The arithmetic from Synnovis is what UK healthcare leadership is now having to internalise. The financial cost is recoverable in principle. The clinical cost is not.

What NHS Dumfries and Galloway adds

The Dumfries incident adds a different lesson. The financial impact, while real, is dwarfed by the disclosure impact. Three terabytes of patient data published online, including x-ray images and test results, is the kind of disclosure that does not heal. A patient whose mental health record was in that data set cannot have it un-published. The cost to that individual is permanent.

What this surfaces is the property of healthcare data that distinguishes it from financial data or even most personal identity data: it cannot be reissued, cannot be remediated, cannot be rotated. A compromised credit card can be replaced. A compromised diagnosis cannot.

What NHS Scotland adds

The Scotland incident adds the systemic lesson. A coordinated attack against multiple health boards produced cascading clinical-system outages that could not be contained at the level of any individual board. The mitigation strategy of isolate the affected entity worked when entities were independent. It does not work when entities share infrastructure, share suppliers, or share authentication providers.

The implication is that incident response in healthcare needs to be planned at a system level, not at a trust or health-board level. Few NHS regions have actually exercised an incident response of this shape. The Scotland incident is the most credible argument that they should.

For healthcare boards

Four questions worth putting on the next board agenda — and these are questions for trust boards, ICB boards, and the boards of the suppliers underneath.

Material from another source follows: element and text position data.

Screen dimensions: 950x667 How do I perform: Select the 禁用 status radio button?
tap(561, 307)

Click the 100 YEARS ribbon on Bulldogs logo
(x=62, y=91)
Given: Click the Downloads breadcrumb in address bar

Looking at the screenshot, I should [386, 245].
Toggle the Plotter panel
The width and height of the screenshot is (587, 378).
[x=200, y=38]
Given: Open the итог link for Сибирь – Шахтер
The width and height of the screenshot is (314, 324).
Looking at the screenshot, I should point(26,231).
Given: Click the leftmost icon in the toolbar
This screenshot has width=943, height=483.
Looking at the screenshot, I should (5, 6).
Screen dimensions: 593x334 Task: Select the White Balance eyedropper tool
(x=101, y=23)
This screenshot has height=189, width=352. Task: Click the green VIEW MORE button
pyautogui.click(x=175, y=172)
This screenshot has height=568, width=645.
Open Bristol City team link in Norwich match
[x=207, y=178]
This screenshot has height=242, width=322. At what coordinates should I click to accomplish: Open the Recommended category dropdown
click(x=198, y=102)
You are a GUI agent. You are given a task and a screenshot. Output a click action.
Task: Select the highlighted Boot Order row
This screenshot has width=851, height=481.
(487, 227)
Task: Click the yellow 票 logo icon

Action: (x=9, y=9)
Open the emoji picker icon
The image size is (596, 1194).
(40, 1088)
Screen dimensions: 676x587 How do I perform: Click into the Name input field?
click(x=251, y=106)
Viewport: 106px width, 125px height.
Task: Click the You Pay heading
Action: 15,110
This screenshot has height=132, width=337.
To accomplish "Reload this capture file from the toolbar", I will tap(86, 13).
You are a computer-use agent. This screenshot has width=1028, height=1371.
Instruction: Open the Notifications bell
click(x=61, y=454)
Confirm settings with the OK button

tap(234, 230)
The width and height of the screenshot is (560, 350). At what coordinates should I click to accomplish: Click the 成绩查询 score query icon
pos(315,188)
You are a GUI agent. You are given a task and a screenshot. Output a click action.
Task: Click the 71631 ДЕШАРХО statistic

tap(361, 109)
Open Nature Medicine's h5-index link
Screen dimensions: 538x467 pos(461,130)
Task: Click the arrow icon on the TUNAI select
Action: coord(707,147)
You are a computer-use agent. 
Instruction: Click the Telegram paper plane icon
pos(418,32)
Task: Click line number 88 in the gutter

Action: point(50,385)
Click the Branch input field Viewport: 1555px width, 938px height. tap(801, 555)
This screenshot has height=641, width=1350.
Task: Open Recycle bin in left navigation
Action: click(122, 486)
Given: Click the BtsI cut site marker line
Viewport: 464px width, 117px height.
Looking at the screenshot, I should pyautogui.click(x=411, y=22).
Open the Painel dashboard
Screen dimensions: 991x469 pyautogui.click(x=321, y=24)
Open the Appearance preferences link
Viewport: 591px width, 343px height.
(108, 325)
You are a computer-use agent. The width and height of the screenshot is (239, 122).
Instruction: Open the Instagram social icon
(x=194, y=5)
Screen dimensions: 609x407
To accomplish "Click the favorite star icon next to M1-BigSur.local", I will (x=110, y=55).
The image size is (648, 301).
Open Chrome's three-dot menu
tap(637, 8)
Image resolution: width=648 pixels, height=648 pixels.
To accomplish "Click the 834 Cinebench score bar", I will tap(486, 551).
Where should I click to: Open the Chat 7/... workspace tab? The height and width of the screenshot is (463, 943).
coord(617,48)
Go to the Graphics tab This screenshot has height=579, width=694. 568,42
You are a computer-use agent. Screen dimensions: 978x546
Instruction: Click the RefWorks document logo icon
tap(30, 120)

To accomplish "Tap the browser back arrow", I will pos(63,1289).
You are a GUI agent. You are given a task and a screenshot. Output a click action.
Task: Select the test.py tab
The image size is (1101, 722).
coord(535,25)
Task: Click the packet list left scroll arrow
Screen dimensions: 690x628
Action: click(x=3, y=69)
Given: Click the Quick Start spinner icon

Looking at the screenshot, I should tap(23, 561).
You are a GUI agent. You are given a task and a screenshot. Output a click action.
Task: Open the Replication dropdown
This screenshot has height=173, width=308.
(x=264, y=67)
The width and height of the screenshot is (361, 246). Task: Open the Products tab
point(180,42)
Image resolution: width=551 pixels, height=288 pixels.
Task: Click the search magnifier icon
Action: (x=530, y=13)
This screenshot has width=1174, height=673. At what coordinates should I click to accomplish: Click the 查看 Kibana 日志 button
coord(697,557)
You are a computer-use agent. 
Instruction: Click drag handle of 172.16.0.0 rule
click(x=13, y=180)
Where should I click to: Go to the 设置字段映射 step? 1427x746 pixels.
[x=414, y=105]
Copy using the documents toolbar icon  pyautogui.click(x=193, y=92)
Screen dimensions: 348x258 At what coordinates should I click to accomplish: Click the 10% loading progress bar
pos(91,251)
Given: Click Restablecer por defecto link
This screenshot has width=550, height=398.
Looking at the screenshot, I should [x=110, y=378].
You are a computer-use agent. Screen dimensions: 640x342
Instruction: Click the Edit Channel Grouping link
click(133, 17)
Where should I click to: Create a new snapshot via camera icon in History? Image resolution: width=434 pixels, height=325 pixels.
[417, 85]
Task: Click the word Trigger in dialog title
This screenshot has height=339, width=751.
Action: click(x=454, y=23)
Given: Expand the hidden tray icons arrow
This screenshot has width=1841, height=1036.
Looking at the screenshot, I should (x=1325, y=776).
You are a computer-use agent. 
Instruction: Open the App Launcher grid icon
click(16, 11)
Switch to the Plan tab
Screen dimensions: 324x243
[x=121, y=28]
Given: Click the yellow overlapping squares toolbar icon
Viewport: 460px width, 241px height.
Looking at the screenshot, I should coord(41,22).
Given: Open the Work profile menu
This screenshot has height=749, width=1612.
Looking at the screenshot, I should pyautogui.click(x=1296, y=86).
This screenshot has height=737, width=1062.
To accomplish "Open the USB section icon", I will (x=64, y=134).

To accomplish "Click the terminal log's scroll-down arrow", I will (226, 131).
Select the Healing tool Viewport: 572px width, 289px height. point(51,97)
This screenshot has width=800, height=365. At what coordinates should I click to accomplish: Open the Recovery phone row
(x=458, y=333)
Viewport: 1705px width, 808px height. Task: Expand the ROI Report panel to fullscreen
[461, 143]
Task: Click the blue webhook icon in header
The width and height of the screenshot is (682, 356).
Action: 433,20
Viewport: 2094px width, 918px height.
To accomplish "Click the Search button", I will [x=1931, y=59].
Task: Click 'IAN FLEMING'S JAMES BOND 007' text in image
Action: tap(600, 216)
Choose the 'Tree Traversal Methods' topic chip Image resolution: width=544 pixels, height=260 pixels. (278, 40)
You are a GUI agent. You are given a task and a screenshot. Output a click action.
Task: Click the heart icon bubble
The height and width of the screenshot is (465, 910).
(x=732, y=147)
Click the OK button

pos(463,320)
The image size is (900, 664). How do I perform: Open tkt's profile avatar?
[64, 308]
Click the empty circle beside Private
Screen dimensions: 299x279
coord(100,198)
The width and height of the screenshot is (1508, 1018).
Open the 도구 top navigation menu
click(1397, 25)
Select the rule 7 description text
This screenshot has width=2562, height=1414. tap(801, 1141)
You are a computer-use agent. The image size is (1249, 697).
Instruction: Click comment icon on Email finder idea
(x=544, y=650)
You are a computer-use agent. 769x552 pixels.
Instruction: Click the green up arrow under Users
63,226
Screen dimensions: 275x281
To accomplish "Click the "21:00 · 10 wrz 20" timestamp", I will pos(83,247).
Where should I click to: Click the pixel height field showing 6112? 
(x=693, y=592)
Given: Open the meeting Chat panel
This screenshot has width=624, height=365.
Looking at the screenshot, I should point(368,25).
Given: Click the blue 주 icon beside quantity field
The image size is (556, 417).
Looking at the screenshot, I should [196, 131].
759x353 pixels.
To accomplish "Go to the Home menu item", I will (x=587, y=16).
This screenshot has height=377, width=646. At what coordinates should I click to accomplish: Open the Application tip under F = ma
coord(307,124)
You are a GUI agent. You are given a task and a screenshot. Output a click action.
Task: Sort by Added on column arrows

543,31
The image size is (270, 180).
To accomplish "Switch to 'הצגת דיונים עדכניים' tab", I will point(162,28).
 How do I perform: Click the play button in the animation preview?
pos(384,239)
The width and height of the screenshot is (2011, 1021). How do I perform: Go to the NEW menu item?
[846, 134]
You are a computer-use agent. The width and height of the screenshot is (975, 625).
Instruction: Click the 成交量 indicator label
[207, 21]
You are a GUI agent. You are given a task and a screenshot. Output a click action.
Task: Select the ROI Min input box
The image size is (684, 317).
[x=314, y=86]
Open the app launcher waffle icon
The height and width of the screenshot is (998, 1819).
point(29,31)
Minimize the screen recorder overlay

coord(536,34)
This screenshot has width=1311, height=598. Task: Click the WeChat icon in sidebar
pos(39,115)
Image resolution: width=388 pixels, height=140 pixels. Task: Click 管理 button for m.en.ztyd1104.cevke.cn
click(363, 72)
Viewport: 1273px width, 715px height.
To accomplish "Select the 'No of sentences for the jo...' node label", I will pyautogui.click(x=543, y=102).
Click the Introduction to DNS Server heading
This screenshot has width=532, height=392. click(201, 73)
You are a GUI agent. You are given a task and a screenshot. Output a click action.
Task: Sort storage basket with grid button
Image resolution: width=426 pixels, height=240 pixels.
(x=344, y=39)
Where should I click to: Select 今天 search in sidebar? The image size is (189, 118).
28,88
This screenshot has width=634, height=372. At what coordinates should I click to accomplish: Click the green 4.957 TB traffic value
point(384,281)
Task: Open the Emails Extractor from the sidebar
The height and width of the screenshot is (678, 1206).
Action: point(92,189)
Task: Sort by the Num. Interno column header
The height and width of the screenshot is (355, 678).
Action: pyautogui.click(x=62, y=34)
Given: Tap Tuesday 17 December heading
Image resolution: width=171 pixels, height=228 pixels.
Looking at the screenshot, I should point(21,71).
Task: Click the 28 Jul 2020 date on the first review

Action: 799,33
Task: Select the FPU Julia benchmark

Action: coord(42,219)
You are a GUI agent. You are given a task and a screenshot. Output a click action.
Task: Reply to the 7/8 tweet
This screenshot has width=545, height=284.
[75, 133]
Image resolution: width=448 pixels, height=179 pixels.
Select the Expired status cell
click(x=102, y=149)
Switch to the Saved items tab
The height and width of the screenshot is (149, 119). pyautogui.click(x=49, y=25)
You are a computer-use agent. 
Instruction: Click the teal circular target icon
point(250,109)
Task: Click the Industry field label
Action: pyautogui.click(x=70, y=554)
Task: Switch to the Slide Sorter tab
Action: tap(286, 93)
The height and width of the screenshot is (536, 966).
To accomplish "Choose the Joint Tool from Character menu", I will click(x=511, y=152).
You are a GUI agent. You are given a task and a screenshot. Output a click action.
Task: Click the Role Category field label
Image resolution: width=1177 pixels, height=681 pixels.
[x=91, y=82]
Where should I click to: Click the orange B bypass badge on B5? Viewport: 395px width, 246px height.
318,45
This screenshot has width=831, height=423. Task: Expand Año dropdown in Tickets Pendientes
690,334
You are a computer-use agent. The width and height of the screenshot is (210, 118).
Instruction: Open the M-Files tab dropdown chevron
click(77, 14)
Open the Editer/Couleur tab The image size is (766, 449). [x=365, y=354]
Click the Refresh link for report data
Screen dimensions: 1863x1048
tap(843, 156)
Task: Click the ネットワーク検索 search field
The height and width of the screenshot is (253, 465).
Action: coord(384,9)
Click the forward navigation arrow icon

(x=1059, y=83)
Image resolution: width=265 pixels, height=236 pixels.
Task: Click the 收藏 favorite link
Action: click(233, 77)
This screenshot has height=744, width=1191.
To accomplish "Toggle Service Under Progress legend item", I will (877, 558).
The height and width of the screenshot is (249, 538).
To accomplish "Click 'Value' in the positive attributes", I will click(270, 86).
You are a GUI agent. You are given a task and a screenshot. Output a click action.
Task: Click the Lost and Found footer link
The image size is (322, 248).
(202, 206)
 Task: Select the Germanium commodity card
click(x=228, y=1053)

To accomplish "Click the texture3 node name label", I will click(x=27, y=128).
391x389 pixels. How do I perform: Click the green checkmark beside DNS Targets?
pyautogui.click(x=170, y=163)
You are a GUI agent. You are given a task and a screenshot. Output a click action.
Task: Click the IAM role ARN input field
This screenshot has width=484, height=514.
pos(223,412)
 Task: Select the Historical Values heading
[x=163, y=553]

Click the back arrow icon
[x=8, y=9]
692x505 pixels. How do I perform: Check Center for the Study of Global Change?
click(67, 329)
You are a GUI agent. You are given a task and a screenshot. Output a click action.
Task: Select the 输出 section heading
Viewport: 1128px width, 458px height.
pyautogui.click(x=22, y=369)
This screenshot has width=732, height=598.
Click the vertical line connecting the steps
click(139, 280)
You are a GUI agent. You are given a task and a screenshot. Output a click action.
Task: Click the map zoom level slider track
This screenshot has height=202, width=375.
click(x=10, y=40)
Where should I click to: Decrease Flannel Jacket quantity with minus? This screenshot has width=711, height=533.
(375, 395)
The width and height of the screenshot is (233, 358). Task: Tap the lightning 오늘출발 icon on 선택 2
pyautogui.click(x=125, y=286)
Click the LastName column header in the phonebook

Which of our critical clinical services would stop within four hours if any single supplier failed? Name the supplier and name the service. The four-hour figure is the rough threshold beyond which manual workarounds start to produce clinical risk. The firms that cannot name the dependency are the firms most exposed.

If a Synnovis-shaped event hit us next month, what would our regulatory and clinical-governance plan be in the first twenty-four hours? Not in the abstract; in the form of named individuals, named decisions, and named escalations. The Synnovis response showed which trusts had this plan and which were inventing it under pressure.

What is our minimum acceptable downtime for each critical system, and is that downtime achievable from our current backup posture in a ransomware scenario? The honest answer for many systems is no. The work is to either accept that answer or invest to change it.

Of our data, what is the volume of records whose disclosure would produce permanent, unrecoverable patient harm? Where is it stored, who can access it, and is it covered by encryption at rest with keys we control? This is the Dumfries question, and the volume of records implicated is usually higher than expected.

The closing observation

Healthcare boards have, broadly speaking, two options.

The first is to treat the 2025–2026 wave as an unfortunate sequence of events to be weathered, with marginal improvements to existing controls and a continued reliance on the same supplier topology.

The second is to treat it as the visible part of a structural exposure that will continue, predictably, until the supplier topology changes — until the concentration of critical clinical systems in a small number of vendors is treated as a sector-level risk to be reduced rather than an efficiency to be preserved.

The first option is the cheaper one in any given year. It is also the option under which the next patient death attributable to a cyber incident is a question of when, not if.

The second option requires a degree of strategic patience and cross-trust coordination that the sector has not historically demonstrated.

Whichever option boards choose, the choice should be made knowingly, in minutes, with the chair's name attached. Healthcare's reckoning is not abstract anymore. It is in the numbers.